> [Passage shown]
________
I consider it obvious that spelling in the standard refers to the sequence
of source characters. The fact that %: and # are different spellings
(explicitly stated in 6.4.6) but otherwise equivalent is exactly the same
as the fact that there are different spellings of what is otherwise the
same identifier: multiple sequences of source characters that are
differently stringized and different in macro expansions but otherwise are
the same semantically (once converted from preprocessing tokens to
tokens). If there is a definition in ISO/IEC 2382-1:1993, it would only
be relevant if consistent with the references to spelling of
non-alphanumeric tokens.
Such questions are matters to raise with the WG14 reflector when found in
the course of implementation before committing changes, *not* after doing
the work, if you think there is doubt. If there is not a consensus on the
reflector as to the clear meaning of the standard, they are matters for
DRs.
> In any case, translation phase 1 begins with an implementation-defined
> mapping; and such mapping can choose to implement model A or C (but
> the implementation must specify it).
>
> Since users can tell the difference between the three models only in
> obscure corner cases, which the standard tried to make undefined
> anyway, I think it's fine to say that we're doing model C.
I don't consider any model which doesn't allow all valid sequences of
preprocessing token spellings to be a sensible model to choose. Models
which don't permit all C programs could be done, but they aren't what we
document and I don't believe they make sense. Changes to the documented
implementation-defined behavior need especially careful discussion,
agreement and design in advance of implementation. Especially, models are
not something to choose in the middle of implementation.
What the standard "tries" to make undefined behavior seems irrelevant.
If something is undefined, the established and previously discussed cpplib
practice is that it is a hard error. If it is not, it must be handled as
required by the standards. Imperfect implementations defeat the object of
showing up the problems with this feature for future standard versions.
If there is a standard defect, submit DRs. If it is still meaningfully
implementable, implement the standard requirements pending the DR
resolution, and make it clear in comments in the code and the testcases
what the issue is.
I have submitted three DRs to WG14 in preparation for implementing C99 VLA
requirements. Two more are in the pipeline and more may yet arise. I
expect to propose to the GCC lists detailed specifications for how this
interacts with GNU extensions and how the unspecified areas and areas in
the DRs will be handled in implementation, and to prepare accompanying
testcases, before actually writing the code.
> [lex.phases] paragraph 1 says:
>
> An implementation may use any internal encoding, so long as an actual
> extended character encountered in the source file, and the same
> extended character expressed in the source file as a
> universal-character-name (i.e. using the \uXXXX notation), are handled
> equivalently.
>
> I believe this is specifically intended to allow implementations to
> use UTF-8 (or other encoding) as an internal encoding for identifiers,
> and so when [cpp.stringize] says "the original spelling" it means in
> the internal encoding, not as the user wrote it.
________
Text and element pointing records:
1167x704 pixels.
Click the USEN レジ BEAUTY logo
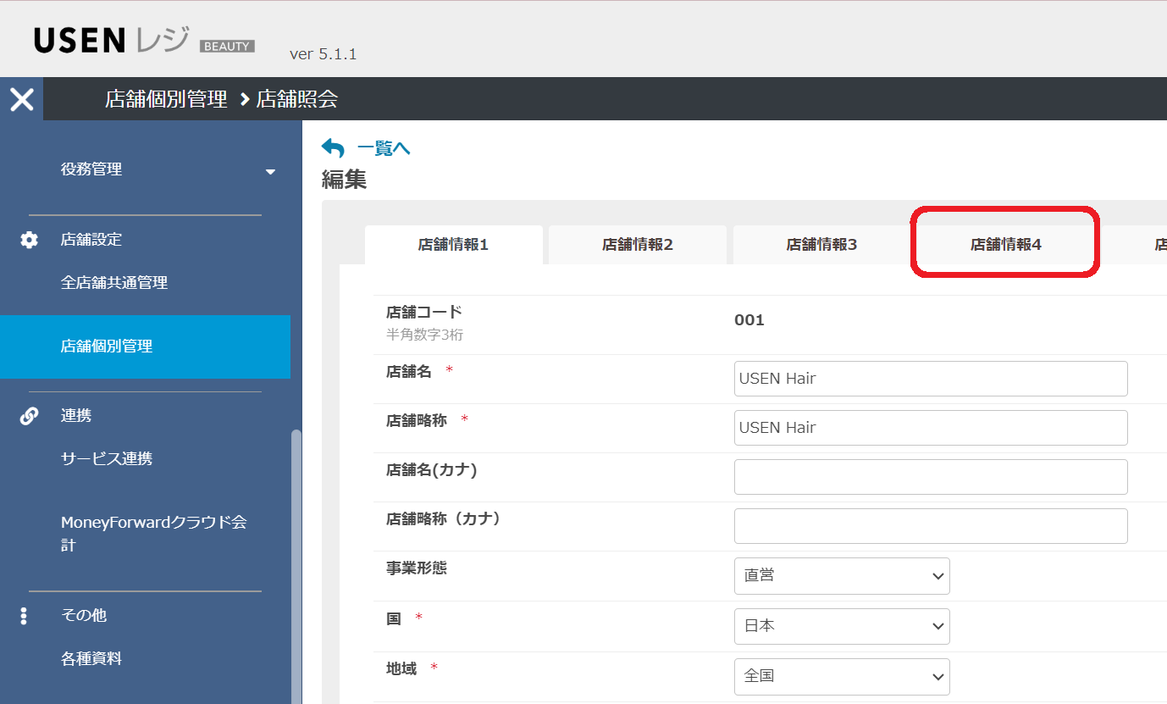(x=144, y=41)
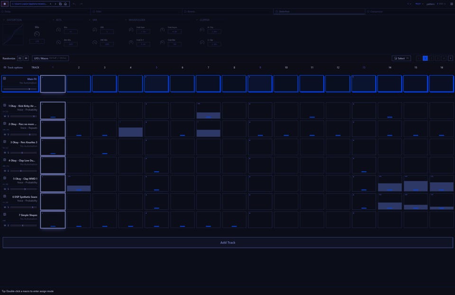Screen dimensions: 455x295
Task: Go to next preset with right chevron
Action: click(55, 4)
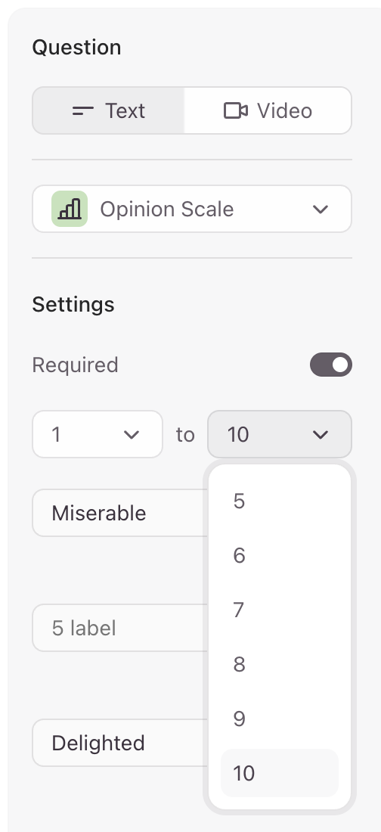Open the Opinion Scale question type dropdown
Screen dimensions: 381x832
192,209
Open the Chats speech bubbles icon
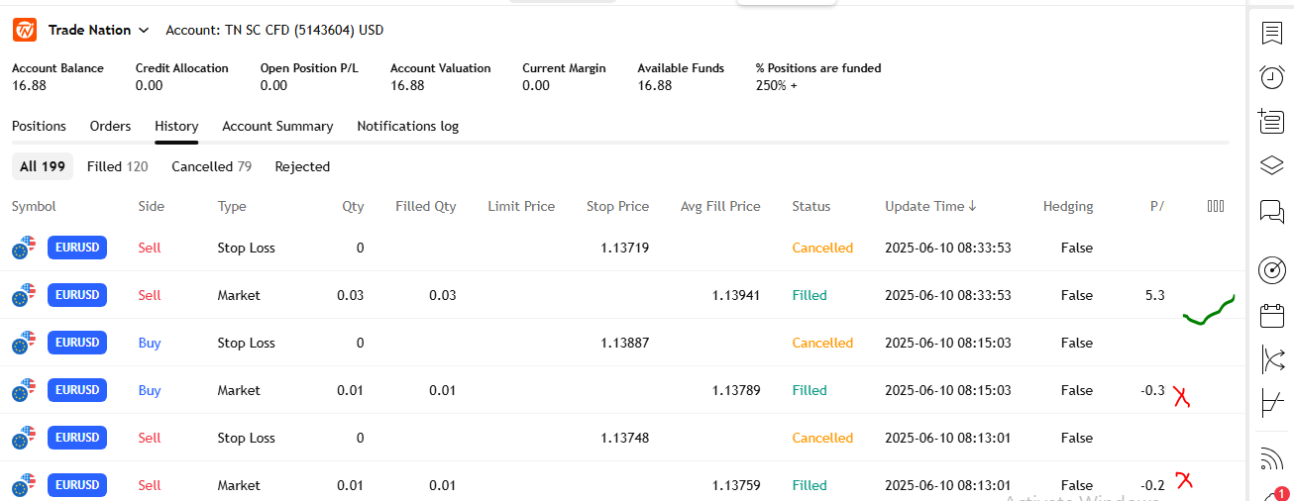Screen dimensions: 1294x501 (x=1271, y=211)
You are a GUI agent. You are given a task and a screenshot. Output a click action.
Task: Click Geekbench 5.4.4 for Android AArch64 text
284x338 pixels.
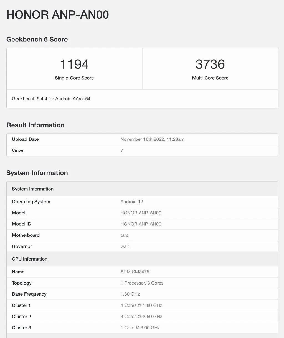tap(51, 99)
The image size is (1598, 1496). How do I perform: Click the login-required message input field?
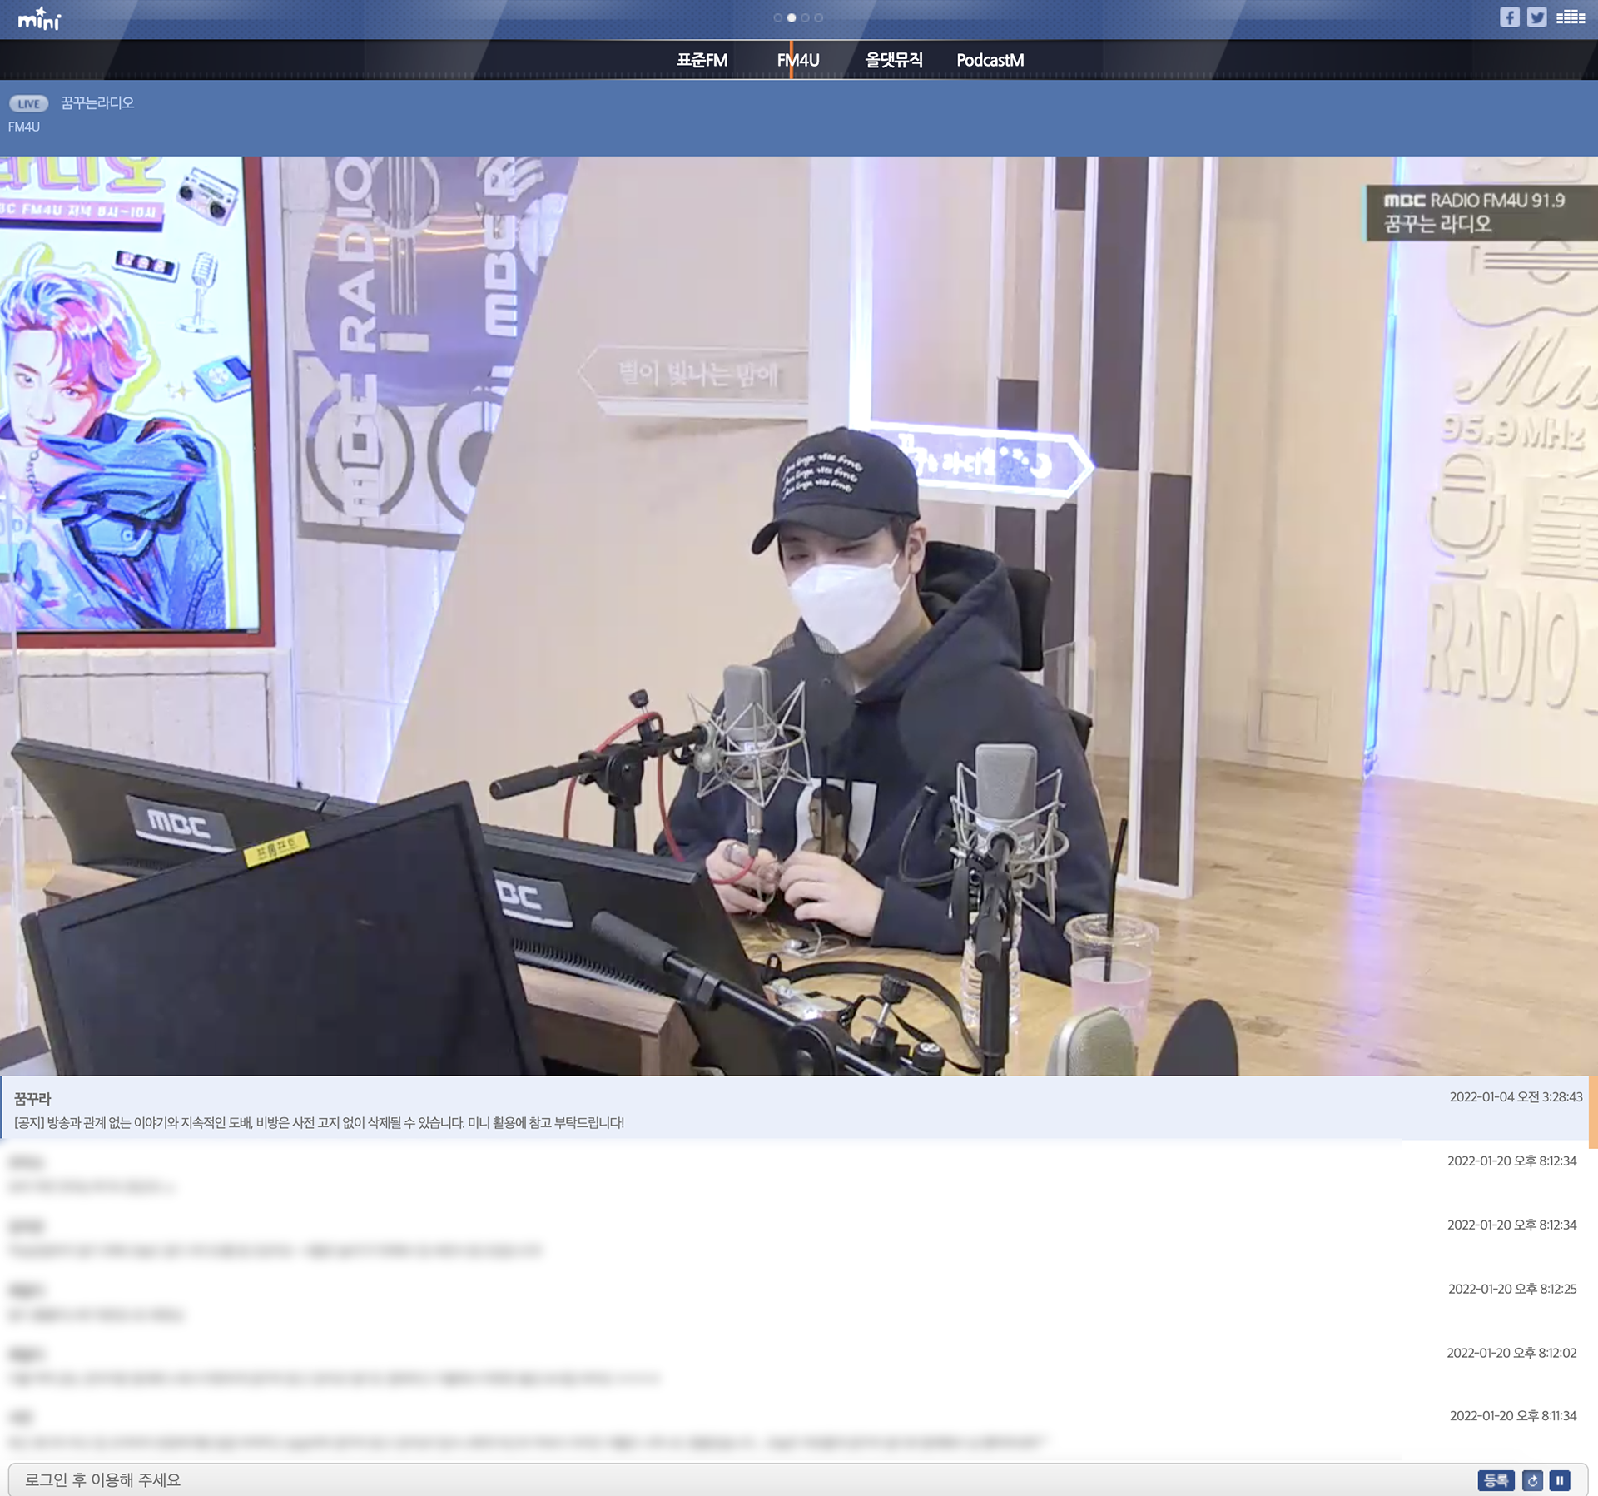pyautogui.click(x=732, y=1479)
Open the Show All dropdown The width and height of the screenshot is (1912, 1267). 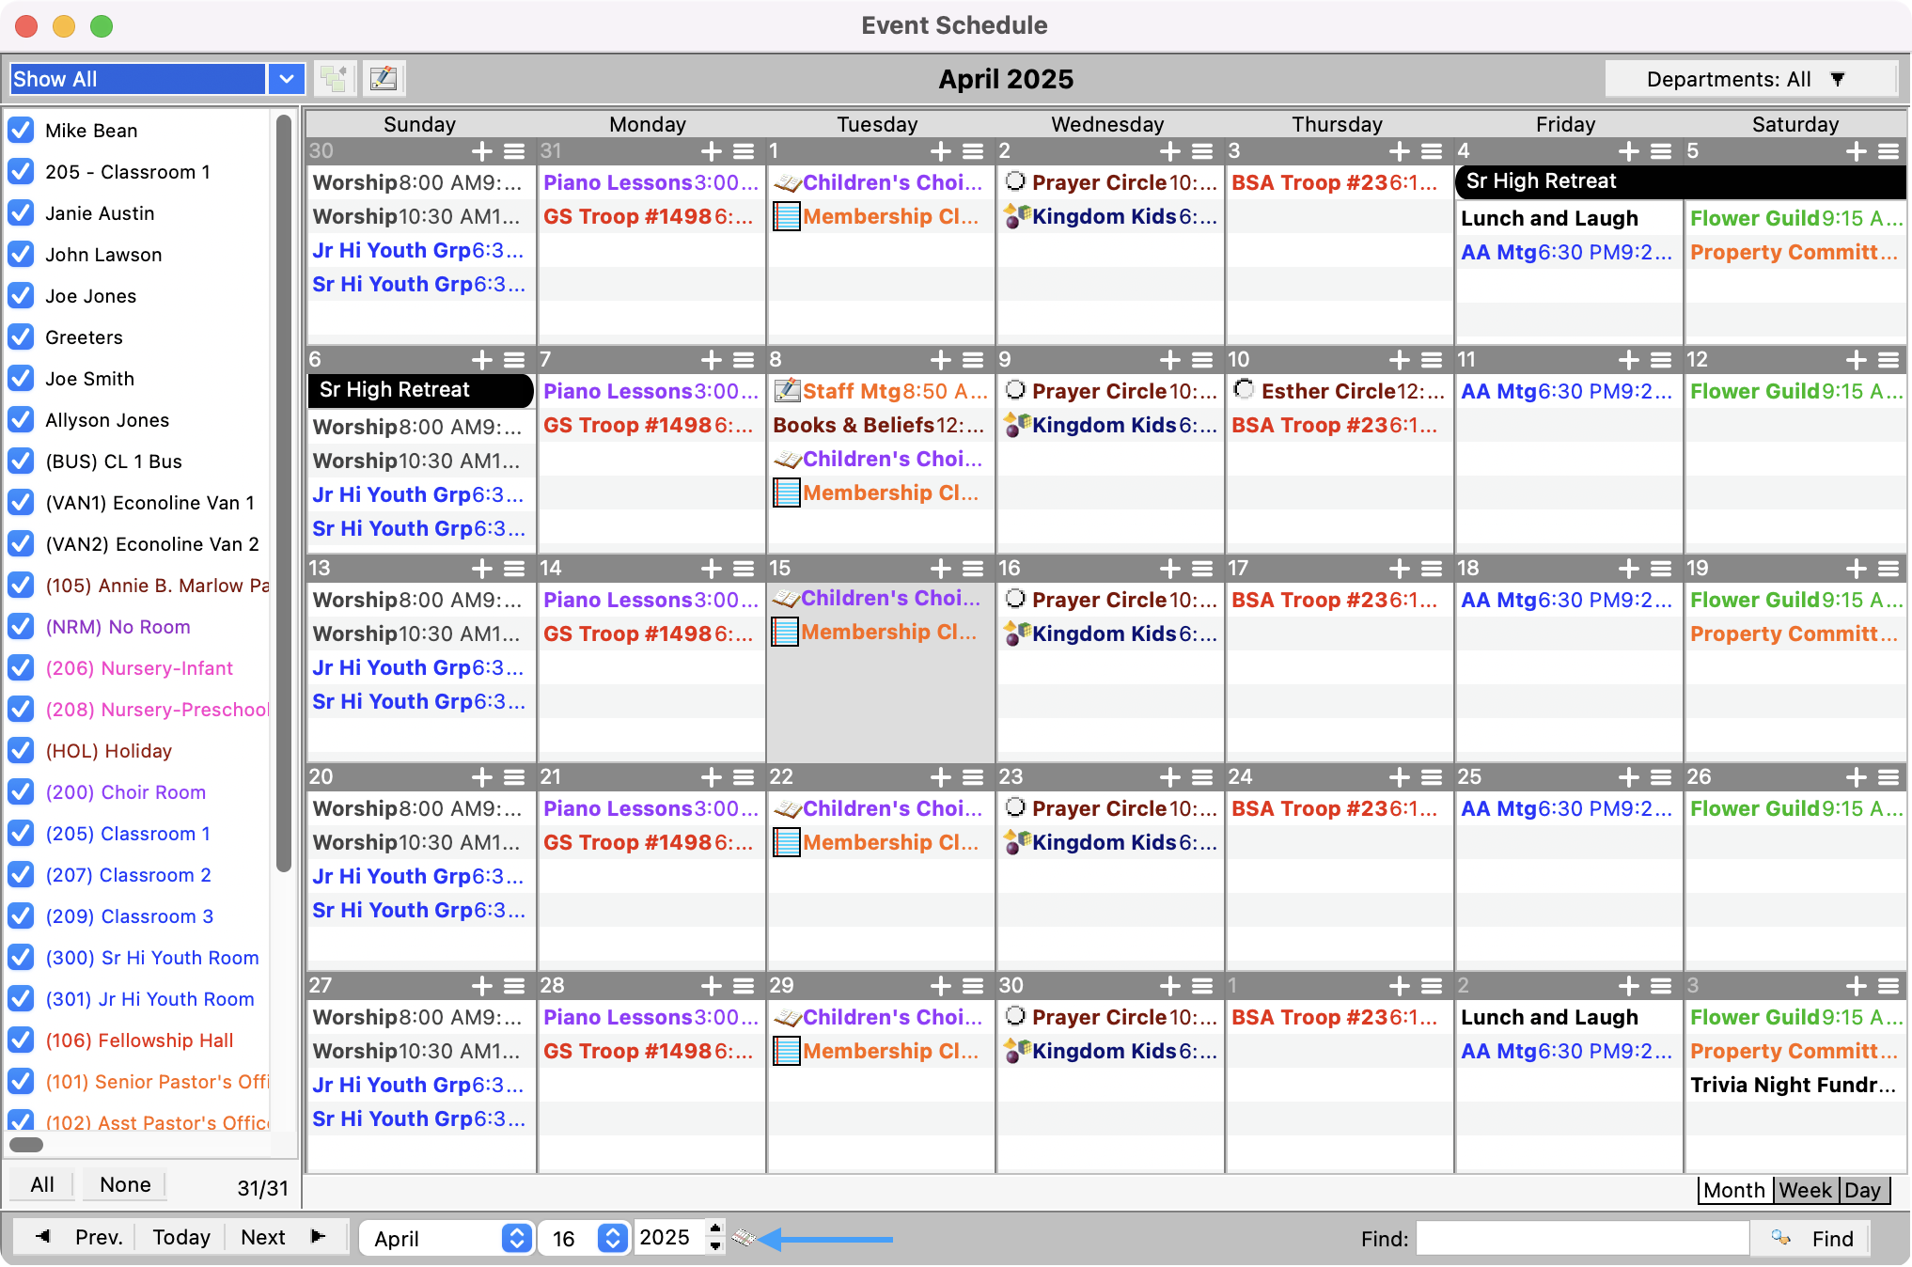click(x=286, y=79)
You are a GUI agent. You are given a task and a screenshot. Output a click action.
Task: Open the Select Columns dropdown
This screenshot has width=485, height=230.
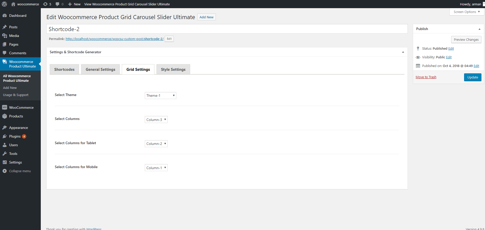[156, 120]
________
> [Requests]
1) In two sentences, summarize the text on spelling in the C standard.
2) Render everything in the records from the start down to the line containing "Screen dimensions: 1294x501 (x=1271, y=211)" as a JSON list of strings, one string per line, with blank lines and pictures left out.

> [Task-by-task answers]
1) The writer holds that spelling in the standard refers to the sequence of source characters, and rejects any model that does not allow all valid sequences of preprocessing token spellings, adding that models should not be chosen in the middle of implementation. Doubts should be raised with the WG14 reflector before changes are committed, undefined behavior is treated as a hard error in cpplib practice, and standard defects call for submitting DRs while implementing the standard's requirements in the meantime.

2)
[
  "1167x704 pixels.",
  "Click the USEN レジ BEAUTY logo",
  "(x=144, y=41)",
  "Screen dimensions: 455x295",
  "Task: Go to next preset with right chevron",
  "Action: click(55, 4)",
  "Open the Opinion Scale question type dropdown",
  "Screen dimensions: 381x832",
  "192,209",
  "Open the Chats speech bubbles icon",
  "Screen dimensions: 1294x501 (x=1271, y=211)"
]